Rory Cowan stands by leaving Mrs. Brown’s Boys and says there was no row with Brendan O’Carroll

The Dancing with the Stars contestant revealed he was previously asked to do the show, but he had to turn it down in the end because he landed his role as Bosco on Fair City

Rory Cowan had back surgery last year and he was recently diagnosed with a foot problem, but he is ready for the biggest challenge of his life on Dancing with the Stars before he retires this summer.

The former Mrs Brown’s Boys and Fair City star turns 65 in July and he’s determined not to “let the older person in” as he takes to the dancefloor with show newcomer Jillian Bromwich.

Rory Cowan
Rory Cowan

“They’ve asked me to do Dancing with the Stars every year but for a lot of reasons I couldn’t do it,” he told RSVP Magazine.

“They asked me in 2019 and I said ‘Yes’, but I got the gig in Fair City the day after and they couldn’t release me because I would only be starting.

“I had back surgery last year. I’ll be 65 in July, so if I don’t do it now I’ll never do it because I’ve decided I’m going to retire.

“This is the last thing I’m going to do and I want to go out on a high. It is going to be a challenge, but it’s brilliant to be doing something new.

“I’m putting in the hours and I’m doing the best I can. Even if I’m voted out early, I want to leave thinking that I’ve done the best I can. As I’m getting older, I’m saying ‘You can’t let the older person in’. Once the older person gets in, you’ll never get rid of them.”

Theatrics meets elegance in the pairing of Rory Cowan and Jillian Bromwich
Theatrics meets elegance in the pairing of Rory Cowan and Jillian Bromwich

Rory left the cast of Mrs Brown’s Boys in 2017. There was no row between him and Brendan O’Carroll and he stands by his decision.

“I left for the right reason. I walked away from a fortune, but once I made the decision to leave, it was the easiest decision for me,” he explains. “I had earned quite a lot of money, but my mother was dying.

“We were touring Australia for 12 or 14 weeks and I got word that she had only days to live.
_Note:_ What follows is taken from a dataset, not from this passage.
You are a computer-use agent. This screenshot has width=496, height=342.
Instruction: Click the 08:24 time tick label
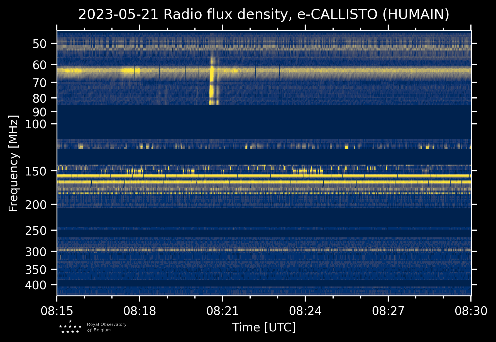pyautogui.click(x=305, y=311)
She had dementia. I couldn’t come home because I had signed a contract and the insurance only allowed me to come home if a parent or next of kin died.

“We travelled first class everywhere and we stayed in five-star hotels. It was luxury all the way. Everything was perfect but I was miserable in Australia because I couldn’t go home and I didn’t want to be there.

“I thought long and hard about it when I came home. The next tour was in the UK and I could fly home for a few days every week, after that it was back to Australia and I knew I couldn’t do it.

“I didn’t want to be on the road when she died, and I knew it was coming. I would have felt guilty for the rest of my life.”

Rory has “no regrets whatsoever” over the way things happened.

“If I had stayed with Mrs Brown’s Boys I would have had regrets,” he says. “My mother was dying and she was the most important thing in the world to me at the time.

“I have been very busy since I left Mrs Brown’s Boys and I’ve been doing things that I would never have done if I stayed, like writing an autobiography, doing panto and being in Fair City.”